The validation results on the simulated Hi-C data, which were generated according to different settings of the trapping rate αt (see Supplementary Methods). (A) The comparisons of Pearson correlations between GEM and other modeling methods, including the MDS (29,30) based model, ChromSDE (17) and ShRec3D (18). (B and C) show the typical examples of the simulated Hi-C maps and the corresponding distributions of the simulated interaction frequencies as αt increases, respectively. In the simulated Hi-C maps, the axes denote the genomic loci (1 Mb resolution) and the values of the entries indicate the simulated interaction frequencies. In the histograms, the x axes denote the interaction frequencies obtained from the Hi-C maps and the y axes denote the numbers of data points falling into individual interaction frequency intervals.

Validation on experimental Hi-C data

We then evaluated the modeling performance of GEM on experimental Hi-C data (7,14). We first used Pymol (45) to visualize the overall ensemble of the chromatin conformations reconstructed by GEM, taking human chromosome 14 at a resolution of 1 Mb as an example (Figure 3A). The modeled 3D organizations of chromosomes can provide a direct and vivid visualization about the 3D spatial arrangements of chromosomes, which may offer useful mechanistic insights about the 3D folding of chromatin structure and its functional roles in gene regulation. Through simple visual inspection of the ensemble of four chromatin conformations reconstructed by GEM (Figure 3A), we observed that they displayed similar but not identical 3D spatial organizations. In addition, we found that they are all organized into alike obvious isolated regions that agreed well with those identified from the Hi-C map. Such consistency of domain partition also suggested the reasonableness of the chromatin conformations reconstructed by GEM. Also, the similar domain partitions of different conformations were consistent with the previous studies (28,46,47) that topological domains are hallmarks of chromosomal conformations in spite of their dynamic structural variability.

Figure 3.

Figure 3.

The chromatin structure modeling results on human chromosomes under 1 Mb resolution. (A) Visualization of the computed ensemble of human chromosome 14. The four conformations {s(1), s(2), s(3), s(4)} in the derived ensemble are shown in red, blue, green and orange, respectively. The middle shows the superimposition of all four conformations, which were all aligned using the singular value decomposition (SVD) algorithm (54). The three large isolated regions (α, β, γ) which can be facilely distinguished from the reconstructed 3D conformations were consistent well with those detected based on the original Hi-C map (see (C)). (B) The 10-fold cross-validation results for human chromosome 14, in which the scatter plot of the reconstructed Hi-C data derived from the modeled structures vs. the original Hi-C data is shown. (C, D) The original interaction frequency map derived from experimental Hi-C data and the reconstructed Hi-C map predicted by the modeled structures for human chromosome 14 in the 10-fold cross-validation results, respectively. In the Hi-C maps, the axes denote the genomic loci (1 Mb resolution) and the values of the entries indicate the experimentally measured (C) and predicted (D) interaction frequencies, respectively. (E) Bar graph depicting mutual validation by two sets of experimental Hi-C data for individual 23 human chromosomes, which were collected using two different restriction enzymes (i.e., HindIII vs. NcoI), respectively. (FG) Comparison results between different modeling methods, in terms of the agreement between experimental and predicted Hi-C data and the conformational energy, respectively.

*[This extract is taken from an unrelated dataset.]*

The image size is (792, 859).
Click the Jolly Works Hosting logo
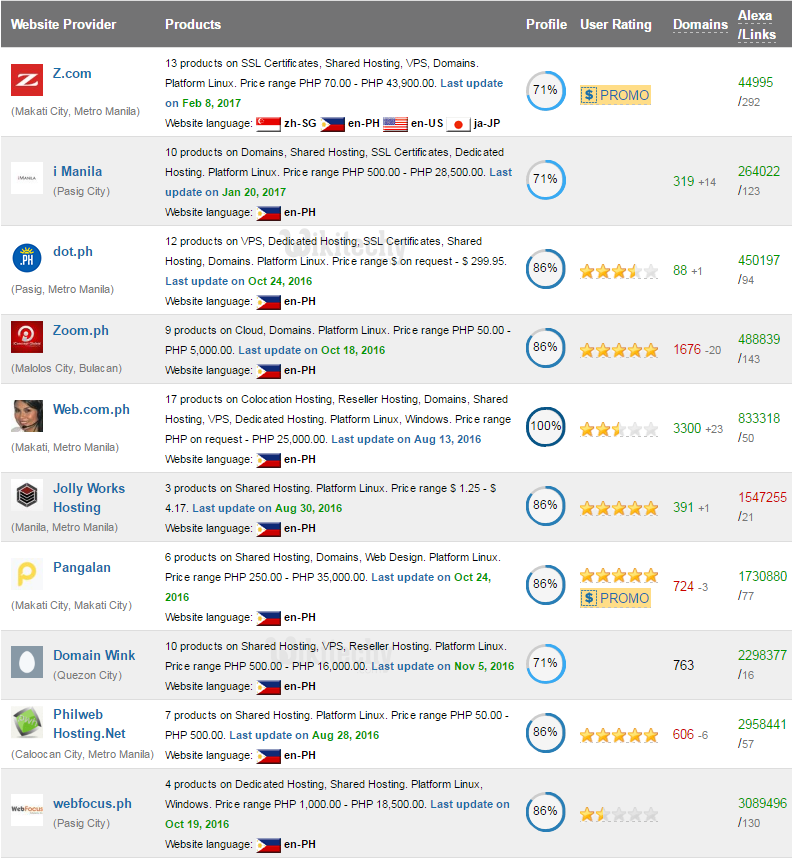click(x=26, y=495)
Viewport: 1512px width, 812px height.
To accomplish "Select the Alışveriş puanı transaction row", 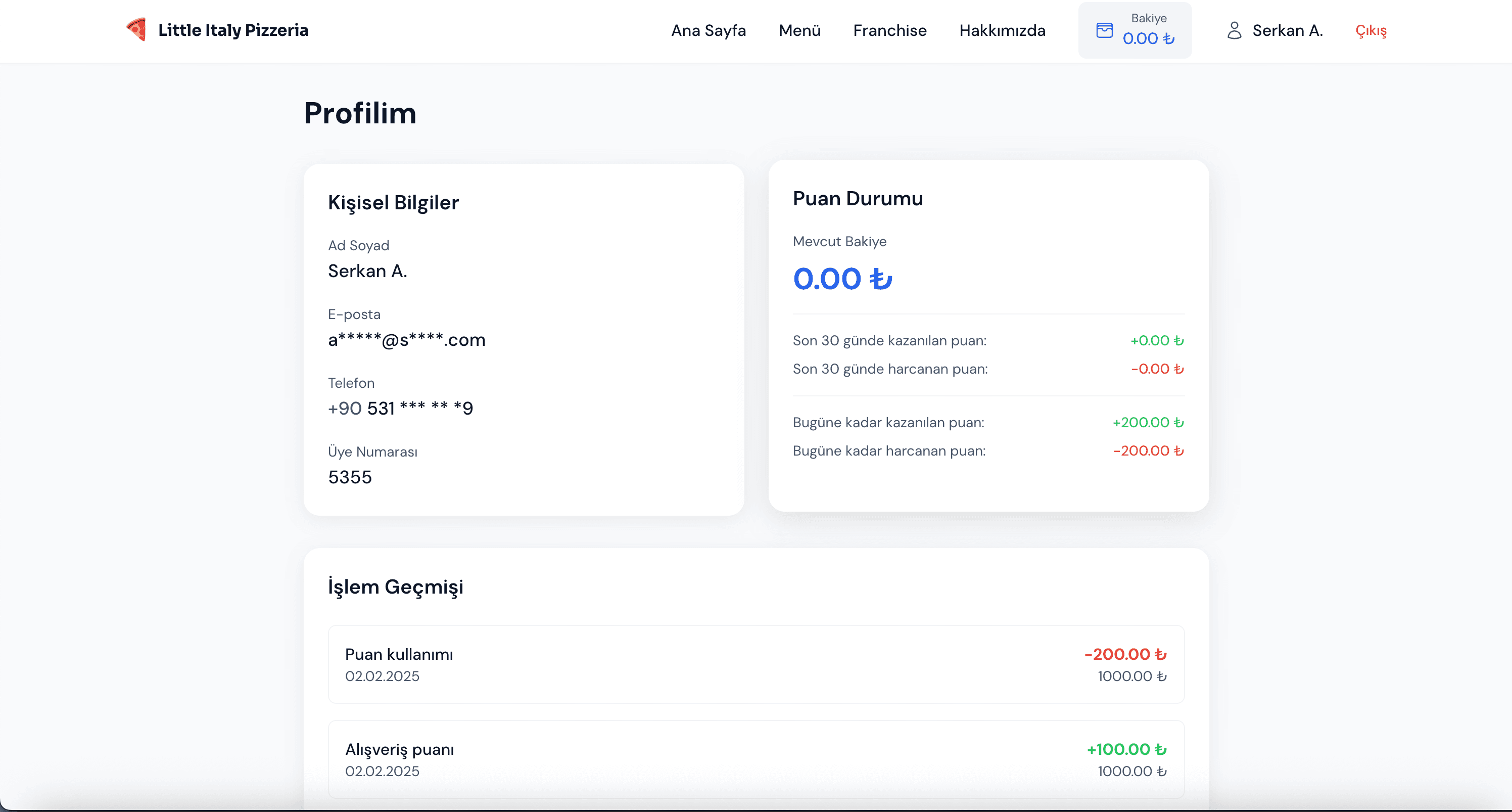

Next, we performed a 10-fold cross-validation procedure to assess the modeling performance of GEM on experimental Hi-C data (see Supplementary Methods). Our 10-fold cross-validation on human Hi-C data demonstrated that GEM was able to reconstruct accurate 3D chromatin structures that agreed well with the hold-out test data. For example, the predicted Hi-C data of human chromosome 14 inferred from the reconstructed conformations were consistent with the original experimental Hi-C data, with the Pearson correlation above 0.93 (Figure 3BD).

We also conducted a mutual validation based on different Hi-C datasets collected from distinct experimental platforms. In particular, we chose two Hi-C datasets (7) that were collected using two different restriction enzymes (i.e., HindIII versus NcoI). These two datasets were fed into GEM separately and their modeling results were then evaluated by cross examining the correlations between the chromatin structures reconstructed from individual datasets. Such a mutual validation indicated that GEM was able to elucidate accurate chromatin structures that were consistent with the other independent dataset, achieving the Pearson correlations of distance matrices close or >0.8 (Figure 3E).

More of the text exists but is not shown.